My final question was going to be aimed more at the health and social care partnership, but I will try it with you anyway. Your area covers three local authority areas. Is that a problem, does it not matter or is it a strength? We know that other health boards, such as NHS Fife, for example, pretty well match the local authority area. Is that an issue for you?

Claire Burden

Without doubt, it would be easier to have one partner. There are four of us, and each of us is trying to deliver for our local population. The needs of people in the north, east and south parts of the area are different; given how small the area is, it is extraordinary how different those needs are. Our councils in the east know their populations well. Each has developed services around the needs of local people, so diversity is offered across the three board areas.

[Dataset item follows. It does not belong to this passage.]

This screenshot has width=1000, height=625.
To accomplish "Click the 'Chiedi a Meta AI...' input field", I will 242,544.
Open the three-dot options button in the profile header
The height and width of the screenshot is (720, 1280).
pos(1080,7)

I have been fortunate to have inherited health and social care partners who are committed to working together. The caring for Ayrshire strategy is not new, but I have been here for 18 months and it is clear to me that, if the fire and police services, along with the council, engage with the strategy, it means something to people in Ayrshire. That is currently sufficient to bind us together. We have our bumpy periods, because we all want to provide the best that we can in the here and now. The nature of emergency and urgent care in this post-pandemic era is such that we are not quite as focused on prevention as we would like to be. In an ideal world, we would put so much more into primary and community care, because that is the right thing to do, but at the moment the hospitals are spinning like tops, so they become our focal points.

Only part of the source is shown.